## [EXERCISE]
Return every line of the records that contains the string "Viewport".

## Start

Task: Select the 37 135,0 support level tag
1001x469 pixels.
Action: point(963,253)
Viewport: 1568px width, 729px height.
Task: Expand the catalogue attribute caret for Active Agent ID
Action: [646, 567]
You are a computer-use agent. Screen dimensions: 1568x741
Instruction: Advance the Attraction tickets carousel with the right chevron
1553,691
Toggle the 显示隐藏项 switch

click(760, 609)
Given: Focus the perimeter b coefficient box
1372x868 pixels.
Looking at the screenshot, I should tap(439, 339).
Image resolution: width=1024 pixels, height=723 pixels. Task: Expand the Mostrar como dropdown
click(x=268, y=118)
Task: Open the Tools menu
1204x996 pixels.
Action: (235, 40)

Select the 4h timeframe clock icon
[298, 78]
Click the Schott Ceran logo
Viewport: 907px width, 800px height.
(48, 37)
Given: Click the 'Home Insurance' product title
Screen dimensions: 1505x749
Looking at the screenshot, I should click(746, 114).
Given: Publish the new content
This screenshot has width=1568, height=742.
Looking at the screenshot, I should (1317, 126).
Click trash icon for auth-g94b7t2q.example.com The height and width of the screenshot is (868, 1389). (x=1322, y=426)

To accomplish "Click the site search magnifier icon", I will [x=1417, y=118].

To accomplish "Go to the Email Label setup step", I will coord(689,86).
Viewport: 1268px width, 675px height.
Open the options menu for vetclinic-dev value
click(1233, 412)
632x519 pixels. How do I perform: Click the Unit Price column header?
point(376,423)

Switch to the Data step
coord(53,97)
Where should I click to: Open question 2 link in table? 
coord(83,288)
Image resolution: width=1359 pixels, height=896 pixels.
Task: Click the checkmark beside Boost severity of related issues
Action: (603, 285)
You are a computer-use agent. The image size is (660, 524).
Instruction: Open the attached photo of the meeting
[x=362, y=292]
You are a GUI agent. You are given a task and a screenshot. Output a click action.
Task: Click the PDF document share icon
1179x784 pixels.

## End

## [OUTPUT FOR THIS EXERCISE]
Viewport: 1568px width, 729px height.
Viewport: 907px width, 800px height.
Viewport: 1268px width, 675px height.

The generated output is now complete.